According to a review of Westchester County public records and state campaign finance reports, thirteen firms either headquartered in New York City or with a significant presence there received $79.2 million in taxpayer-funded contracts between 2015 and 2017. This coincides with the existence of the county’s Economic Development satellite office at 125 Park Avenue in Midtown, which Astorino opened to great fanfare but which the county cannot point to any specific benefit to taxpayers having come out of the exclusive commercial space. Last month, the county announced that it would be closing the space once its current lease expires.
These thirteen firms, which provide a range of services including engineering, architecture and legal, have at the same time been major donors to Astorino’s high-profile political campaigns over the years. In total, they contributed over $213,000 in contributions to Astorino’s war chest both before and after many of the contracts were issued to them by the county.

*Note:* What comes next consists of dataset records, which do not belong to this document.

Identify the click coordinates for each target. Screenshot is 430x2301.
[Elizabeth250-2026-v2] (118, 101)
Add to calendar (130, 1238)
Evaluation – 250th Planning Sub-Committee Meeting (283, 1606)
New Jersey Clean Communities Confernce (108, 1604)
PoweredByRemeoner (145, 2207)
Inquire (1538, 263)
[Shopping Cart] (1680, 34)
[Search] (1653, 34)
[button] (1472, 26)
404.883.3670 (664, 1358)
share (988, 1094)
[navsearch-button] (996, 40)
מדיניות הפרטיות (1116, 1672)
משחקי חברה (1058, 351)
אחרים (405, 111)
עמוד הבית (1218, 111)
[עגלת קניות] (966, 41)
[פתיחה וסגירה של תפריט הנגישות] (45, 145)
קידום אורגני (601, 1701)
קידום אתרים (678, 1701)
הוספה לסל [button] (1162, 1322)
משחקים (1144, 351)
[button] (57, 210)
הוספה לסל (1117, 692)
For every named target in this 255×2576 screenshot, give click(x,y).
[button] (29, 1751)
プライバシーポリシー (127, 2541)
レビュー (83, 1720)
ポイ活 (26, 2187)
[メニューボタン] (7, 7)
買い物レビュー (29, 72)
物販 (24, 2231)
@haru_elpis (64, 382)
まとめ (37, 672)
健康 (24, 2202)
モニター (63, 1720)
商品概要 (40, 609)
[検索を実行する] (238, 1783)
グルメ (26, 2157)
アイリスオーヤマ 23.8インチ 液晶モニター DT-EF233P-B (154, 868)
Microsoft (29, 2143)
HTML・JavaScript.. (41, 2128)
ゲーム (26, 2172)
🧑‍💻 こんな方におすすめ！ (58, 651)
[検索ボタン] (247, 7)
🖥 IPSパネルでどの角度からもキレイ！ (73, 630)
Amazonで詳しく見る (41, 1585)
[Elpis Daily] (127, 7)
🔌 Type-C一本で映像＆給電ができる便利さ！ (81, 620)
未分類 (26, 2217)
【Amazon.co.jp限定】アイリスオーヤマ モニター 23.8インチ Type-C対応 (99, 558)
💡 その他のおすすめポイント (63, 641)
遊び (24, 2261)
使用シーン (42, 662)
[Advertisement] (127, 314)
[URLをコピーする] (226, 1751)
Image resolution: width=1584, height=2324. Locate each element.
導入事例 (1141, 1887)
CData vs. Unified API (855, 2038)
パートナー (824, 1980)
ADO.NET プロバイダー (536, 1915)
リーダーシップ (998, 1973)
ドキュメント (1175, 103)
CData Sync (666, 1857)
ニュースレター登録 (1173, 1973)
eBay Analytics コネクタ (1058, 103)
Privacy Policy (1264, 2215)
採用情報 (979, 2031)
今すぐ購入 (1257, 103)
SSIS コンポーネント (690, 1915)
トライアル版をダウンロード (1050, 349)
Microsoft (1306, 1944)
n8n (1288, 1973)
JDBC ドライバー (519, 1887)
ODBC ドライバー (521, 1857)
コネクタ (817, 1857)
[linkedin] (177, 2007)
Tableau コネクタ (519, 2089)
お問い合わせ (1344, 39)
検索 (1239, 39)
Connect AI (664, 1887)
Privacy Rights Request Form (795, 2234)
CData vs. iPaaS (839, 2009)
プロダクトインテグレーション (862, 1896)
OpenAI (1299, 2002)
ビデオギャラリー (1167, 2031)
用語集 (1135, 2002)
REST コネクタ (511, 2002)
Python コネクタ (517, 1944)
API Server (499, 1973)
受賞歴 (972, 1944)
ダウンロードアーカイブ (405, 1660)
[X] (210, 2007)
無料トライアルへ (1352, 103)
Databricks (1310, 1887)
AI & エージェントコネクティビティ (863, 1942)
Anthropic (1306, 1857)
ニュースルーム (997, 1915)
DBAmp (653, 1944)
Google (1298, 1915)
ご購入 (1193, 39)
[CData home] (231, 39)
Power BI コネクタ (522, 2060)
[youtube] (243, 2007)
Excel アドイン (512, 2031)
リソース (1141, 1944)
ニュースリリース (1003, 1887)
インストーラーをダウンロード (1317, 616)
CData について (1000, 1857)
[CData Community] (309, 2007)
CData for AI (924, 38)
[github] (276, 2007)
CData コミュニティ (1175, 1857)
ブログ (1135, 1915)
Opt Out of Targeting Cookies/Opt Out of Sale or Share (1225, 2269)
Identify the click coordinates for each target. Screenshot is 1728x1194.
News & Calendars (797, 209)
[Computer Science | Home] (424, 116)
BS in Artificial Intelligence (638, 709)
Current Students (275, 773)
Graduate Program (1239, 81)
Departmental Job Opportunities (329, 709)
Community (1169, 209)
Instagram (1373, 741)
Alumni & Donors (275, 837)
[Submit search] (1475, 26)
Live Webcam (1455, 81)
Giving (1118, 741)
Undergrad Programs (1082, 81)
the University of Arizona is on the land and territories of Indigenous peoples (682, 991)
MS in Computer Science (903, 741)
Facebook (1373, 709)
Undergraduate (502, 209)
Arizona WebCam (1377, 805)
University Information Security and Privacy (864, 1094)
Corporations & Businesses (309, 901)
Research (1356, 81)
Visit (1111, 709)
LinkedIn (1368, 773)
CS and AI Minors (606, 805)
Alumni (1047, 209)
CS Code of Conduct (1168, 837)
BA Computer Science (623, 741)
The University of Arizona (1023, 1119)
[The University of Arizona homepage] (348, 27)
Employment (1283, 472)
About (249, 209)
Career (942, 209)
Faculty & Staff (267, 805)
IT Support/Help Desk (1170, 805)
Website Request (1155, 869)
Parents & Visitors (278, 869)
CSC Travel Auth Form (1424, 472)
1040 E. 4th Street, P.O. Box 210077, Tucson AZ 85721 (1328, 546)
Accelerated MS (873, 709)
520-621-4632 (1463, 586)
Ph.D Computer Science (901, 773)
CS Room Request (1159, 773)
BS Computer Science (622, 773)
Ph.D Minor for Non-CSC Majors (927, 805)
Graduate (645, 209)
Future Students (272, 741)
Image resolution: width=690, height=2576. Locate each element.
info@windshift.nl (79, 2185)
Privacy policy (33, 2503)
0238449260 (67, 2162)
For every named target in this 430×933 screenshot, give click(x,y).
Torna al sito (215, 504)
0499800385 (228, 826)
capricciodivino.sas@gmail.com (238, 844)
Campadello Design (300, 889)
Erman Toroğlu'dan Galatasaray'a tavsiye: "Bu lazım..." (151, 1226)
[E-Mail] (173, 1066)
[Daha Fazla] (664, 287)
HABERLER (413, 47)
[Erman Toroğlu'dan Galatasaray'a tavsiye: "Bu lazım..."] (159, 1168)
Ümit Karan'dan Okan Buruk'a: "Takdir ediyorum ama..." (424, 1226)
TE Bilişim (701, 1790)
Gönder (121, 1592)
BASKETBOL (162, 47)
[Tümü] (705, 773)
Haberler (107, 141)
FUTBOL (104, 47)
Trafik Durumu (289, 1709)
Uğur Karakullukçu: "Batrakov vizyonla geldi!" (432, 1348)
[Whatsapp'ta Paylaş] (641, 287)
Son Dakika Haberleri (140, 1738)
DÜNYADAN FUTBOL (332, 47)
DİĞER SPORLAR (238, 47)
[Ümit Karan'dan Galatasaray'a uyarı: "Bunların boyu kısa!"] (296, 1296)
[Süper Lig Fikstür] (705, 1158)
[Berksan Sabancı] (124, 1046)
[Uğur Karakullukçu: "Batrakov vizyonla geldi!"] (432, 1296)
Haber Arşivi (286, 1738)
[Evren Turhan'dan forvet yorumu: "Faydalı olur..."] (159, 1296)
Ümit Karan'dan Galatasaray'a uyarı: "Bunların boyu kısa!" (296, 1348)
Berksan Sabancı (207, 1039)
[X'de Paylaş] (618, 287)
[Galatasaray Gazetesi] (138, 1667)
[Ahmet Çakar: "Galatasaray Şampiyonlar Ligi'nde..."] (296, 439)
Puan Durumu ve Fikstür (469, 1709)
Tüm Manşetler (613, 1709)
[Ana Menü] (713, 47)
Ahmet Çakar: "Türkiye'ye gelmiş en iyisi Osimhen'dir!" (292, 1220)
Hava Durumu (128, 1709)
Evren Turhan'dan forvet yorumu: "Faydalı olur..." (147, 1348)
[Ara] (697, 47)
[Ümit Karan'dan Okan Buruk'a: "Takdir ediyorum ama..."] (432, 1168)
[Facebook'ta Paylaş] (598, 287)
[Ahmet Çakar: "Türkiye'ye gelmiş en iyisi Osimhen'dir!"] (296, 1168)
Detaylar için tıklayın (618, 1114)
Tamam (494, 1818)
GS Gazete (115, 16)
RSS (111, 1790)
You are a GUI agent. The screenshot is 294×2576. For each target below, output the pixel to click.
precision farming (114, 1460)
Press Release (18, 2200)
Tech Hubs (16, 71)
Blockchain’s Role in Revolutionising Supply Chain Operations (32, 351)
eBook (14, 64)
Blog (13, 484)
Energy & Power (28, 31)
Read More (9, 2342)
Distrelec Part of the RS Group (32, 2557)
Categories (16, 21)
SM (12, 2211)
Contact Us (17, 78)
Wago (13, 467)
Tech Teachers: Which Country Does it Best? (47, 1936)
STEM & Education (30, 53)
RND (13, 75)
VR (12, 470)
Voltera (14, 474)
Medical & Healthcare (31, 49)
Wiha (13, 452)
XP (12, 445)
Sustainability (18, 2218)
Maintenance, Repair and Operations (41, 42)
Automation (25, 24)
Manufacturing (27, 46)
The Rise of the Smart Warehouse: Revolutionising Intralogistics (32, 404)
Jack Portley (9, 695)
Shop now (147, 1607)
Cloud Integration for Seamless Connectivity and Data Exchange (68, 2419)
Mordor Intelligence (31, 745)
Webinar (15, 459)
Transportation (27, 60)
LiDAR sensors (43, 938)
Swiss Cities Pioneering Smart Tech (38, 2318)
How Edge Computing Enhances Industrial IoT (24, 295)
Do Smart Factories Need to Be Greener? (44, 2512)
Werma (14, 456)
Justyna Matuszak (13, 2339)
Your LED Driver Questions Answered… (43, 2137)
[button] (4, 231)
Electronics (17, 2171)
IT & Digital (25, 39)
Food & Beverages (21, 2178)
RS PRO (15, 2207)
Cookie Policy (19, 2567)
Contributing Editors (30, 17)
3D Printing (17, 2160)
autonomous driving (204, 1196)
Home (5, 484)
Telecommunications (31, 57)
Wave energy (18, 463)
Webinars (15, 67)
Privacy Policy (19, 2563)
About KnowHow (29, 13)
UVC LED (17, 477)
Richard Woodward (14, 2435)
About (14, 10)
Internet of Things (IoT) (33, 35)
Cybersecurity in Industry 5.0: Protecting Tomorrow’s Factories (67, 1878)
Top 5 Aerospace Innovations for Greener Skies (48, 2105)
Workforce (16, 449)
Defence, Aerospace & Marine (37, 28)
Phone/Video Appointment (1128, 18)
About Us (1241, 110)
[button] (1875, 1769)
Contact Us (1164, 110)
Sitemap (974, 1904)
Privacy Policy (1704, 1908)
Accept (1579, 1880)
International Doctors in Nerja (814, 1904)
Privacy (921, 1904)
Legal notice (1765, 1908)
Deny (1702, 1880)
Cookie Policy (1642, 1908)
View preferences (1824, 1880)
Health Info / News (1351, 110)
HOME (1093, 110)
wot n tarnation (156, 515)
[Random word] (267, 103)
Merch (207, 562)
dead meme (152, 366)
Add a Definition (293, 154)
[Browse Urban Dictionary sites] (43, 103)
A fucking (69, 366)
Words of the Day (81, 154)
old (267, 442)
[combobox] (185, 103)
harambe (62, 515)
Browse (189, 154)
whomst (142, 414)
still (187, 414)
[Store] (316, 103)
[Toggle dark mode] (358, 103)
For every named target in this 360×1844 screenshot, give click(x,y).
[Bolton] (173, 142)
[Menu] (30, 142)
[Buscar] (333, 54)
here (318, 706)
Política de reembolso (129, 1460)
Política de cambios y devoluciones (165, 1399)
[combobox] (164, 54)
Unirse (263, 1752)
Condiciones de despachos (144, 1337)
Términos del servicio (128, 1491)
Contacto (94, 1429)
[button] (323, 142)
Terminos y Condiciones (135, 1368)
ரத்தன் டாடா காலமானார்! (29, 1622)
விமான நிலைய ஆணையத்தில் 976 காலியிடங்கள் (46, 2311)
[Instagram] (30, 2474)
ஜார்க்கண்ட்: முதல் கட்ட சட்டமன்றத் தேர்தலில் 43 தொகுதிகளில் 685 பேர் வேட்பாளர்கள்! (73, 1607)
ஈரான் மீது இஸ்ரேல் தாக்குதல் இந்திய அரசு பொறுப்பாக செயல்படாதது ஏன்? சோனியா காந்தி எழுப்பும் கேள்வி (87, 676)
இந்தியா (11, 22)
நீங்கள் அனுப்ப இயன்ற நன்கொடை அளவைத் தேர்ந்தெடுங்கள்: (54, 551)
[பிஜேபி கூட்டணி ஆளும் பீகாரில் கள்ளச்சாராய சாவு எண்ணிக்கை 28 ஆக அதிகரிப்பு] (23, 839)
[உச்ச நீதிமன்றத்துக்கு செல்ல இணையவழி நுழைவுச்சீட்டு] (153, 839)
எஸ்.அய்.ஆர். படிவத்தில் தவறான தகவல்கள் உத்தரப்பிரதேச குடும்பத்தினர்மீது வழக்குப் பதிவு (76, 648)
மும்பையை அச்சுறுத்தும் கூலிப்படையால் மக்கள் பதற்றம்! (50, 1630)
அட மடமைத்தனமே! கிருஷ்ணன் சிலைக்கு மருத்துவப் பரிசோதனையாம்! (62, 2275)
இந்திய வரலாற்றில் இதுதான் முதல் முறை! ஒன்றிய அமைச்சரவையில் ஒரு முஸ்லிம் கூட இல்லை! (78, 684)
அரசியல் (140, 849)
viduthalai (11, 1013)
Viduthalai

For Latimer, this raises serious ethical questions about Astorino’s use of the Manhattan space, which the State Senator and others contend provides the Republican with a base of operations for building his donor network ahead of a rumored 2018 rematch against Governor Andrew Cuomo. As a result, Latimer is calling on his opponent in the County Executive race to release all information pertaining to his relationship with the firms in question, as well as details on any meetings that the donors may have had with Astorino and county officials at the Park Avenue office.
“Rob Astorino in his past races for County Executive and Governor made a point of criticizing his opponents for the practices that he seems to have mastered,” Latimer said.
Latimer’s request comes one week after he and fellow county lawmakers held a press conference and rally outside county offices in White Plains to call for the full disclosure of all meetings at the office. Astorino’s office has stated in the press that no meetings logs were kept and no such details are available for the taxpayer-funded space.
According to the New York State Board of Elections and the Westchester County Government the list of donors includes notable contributors such as Arcadis, Harris Beach, HDR, LiRo, Tectonic, and Verde Electric Corporation.